Non ho balìa.... Con l'accento sulla i.
"Balìa" e' un toscanismo, dire che non ho balìa significa che sono senza volonta', non ho forza mentale, non ho voglia di far niente.
E' il caldo che mi ha tolto la balìa, in questi giorni si fa fatica anche a pensarla una ricetta nuova, figuriamoci a sperimentarla.
E siccome la ricetta che propongo oggi e' imbarazzantemente semplice e povera provero' a rivestirla di parole, nel tentativo di rendere questo post un po' piu' leggibile. Pero' la ricetta c'e', in fondo, ma c'e'.

Torniamo alla famosa 'Balìa'. Da Wikipedia: "è un termine di origine francese antico, adottato nelle repubbliche di Firenze, Siena e Perugia con significato di territorio amministrato, signoria, potere, autorità". Il termine per la prima volta e' riportato in uno scritto del 1213.
Nei secoli il termine e' rimasto prima per la sola Toscana, poi per una parte di essa. Un territorio, quindi una balìa, veniva amministrato dal punto di vista della giustizia dai "balivi", che essenzialmente erano dei magistrati con autorita' sulle forze di polizia. Il termine balivo e' sopravvissuto fino a oggi, ma fuori d'Italia: ha cambiato il suo significato ed e' oggi di solito attribuito all'ufficiale giudiziario che si presenta per i pignoramenti. Ma questa e' un'altra storia.
Nella Firenze del medio evo e del rinascimento c'erano allora dei magistrati che curavano l'applicazione della giustizia e dell'ordine pubblico. Ogni magistrato curava una parte della balìa e sotto di se' aveva piu' ufficiali di polizia, ognuno con una cinquantina di sbirri (o birri) per l'applicazione delle misure di giustizia.

◇ ◇ ◇ ◇

Su cosa lavorare>
1/ Riassumi in due frasi il testo sulla balìa.
2/ Elenca tutti i significati che, secondo la citazione da Wikipedia nel testo sulla balìa, il termine "balìa" aveva nelle repubbliche di Firenze, Siena e Perugia.
3/ Riporta tutto il testo sulla balìa a partire da "E siccome la" giù fino a "scritto del 1213.".
Le righe riportate più avanti non servono.

Estratto dei dati>
◇ ◇ ◇ ◇

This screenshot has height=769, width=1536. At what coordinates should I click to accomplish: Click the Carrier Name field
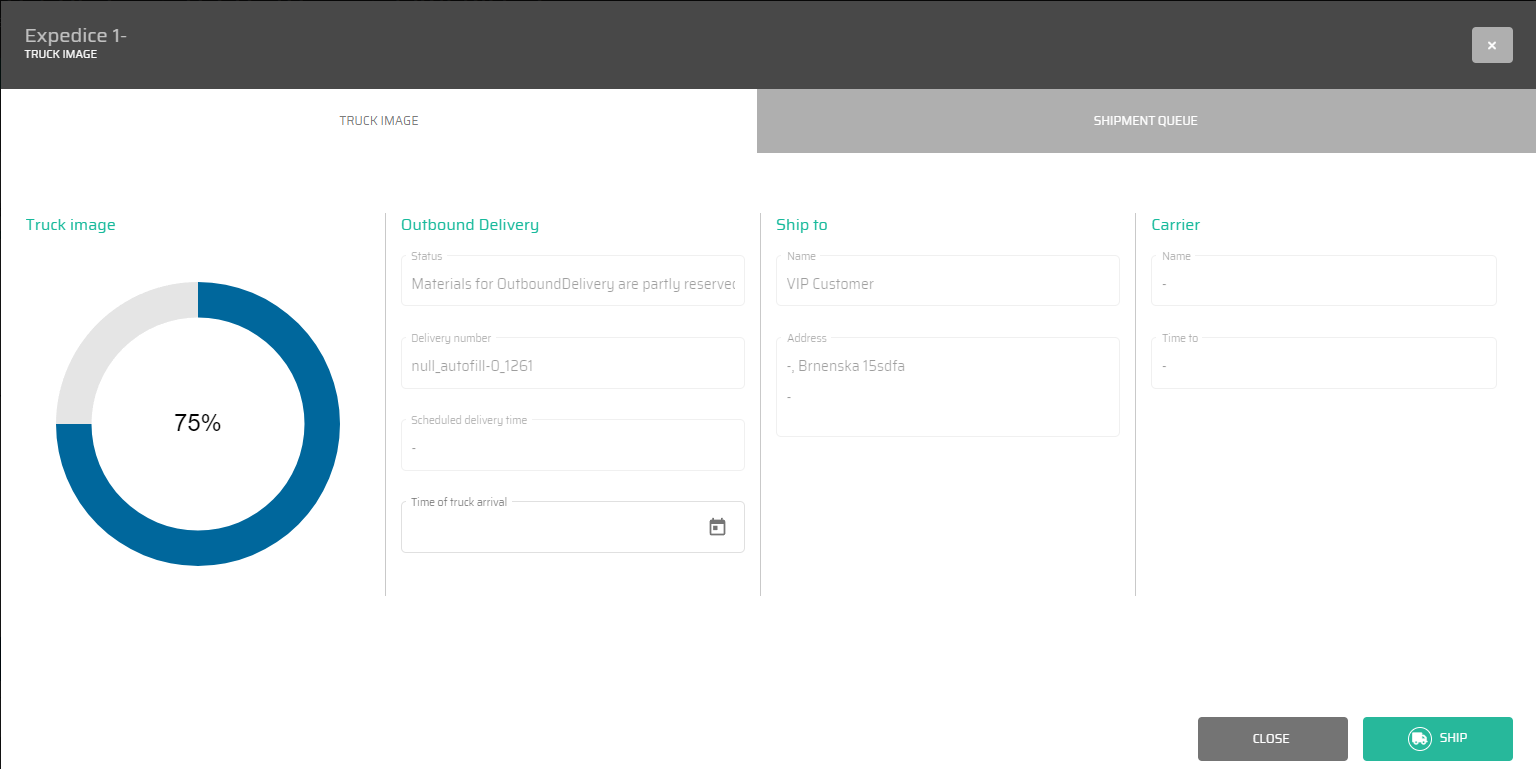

◇ ◇ ◇ ◇

Soluzioni degli esercizi>
1/ In toscano dire di non avere balìa significa essere senza volontà, senza forza mentale e senza voglia di fare niente, e a chi scrive la balìa l'ha tolta il caldo. In origine il termine, di origine francese antica, indicava un territorio amministrato, signoria, potere o autorità, e nella Firenze del medioevo e del rinascimento la giustizia della balìa era curata da magistrati che avevano sotto di sé ufficiali di polizia con una cinquantina di sbirri ciascuno.

2/
- territorio amministrato
- signoria
- potere
- autorità

3/
E siccome la ricetta che propongo oggi e' imbarazzantemente semplice e povera provero' a rivestirla di parole, nel tentativo di rendere questo post un po' piu' leggibile. Pero' la ricetta c'e', in fondo, ma c'e'.

Torniamo alla famosa 'Balìa'. Da Wikipedia: "è un termine di origine francese antico, adottato nelle repubbliche di Firenze, Siena e Perugia con significato di territorio amministrato, signoria, potere, autorità". Il termine per la prima volta e' riportato in uno scritto del 1213.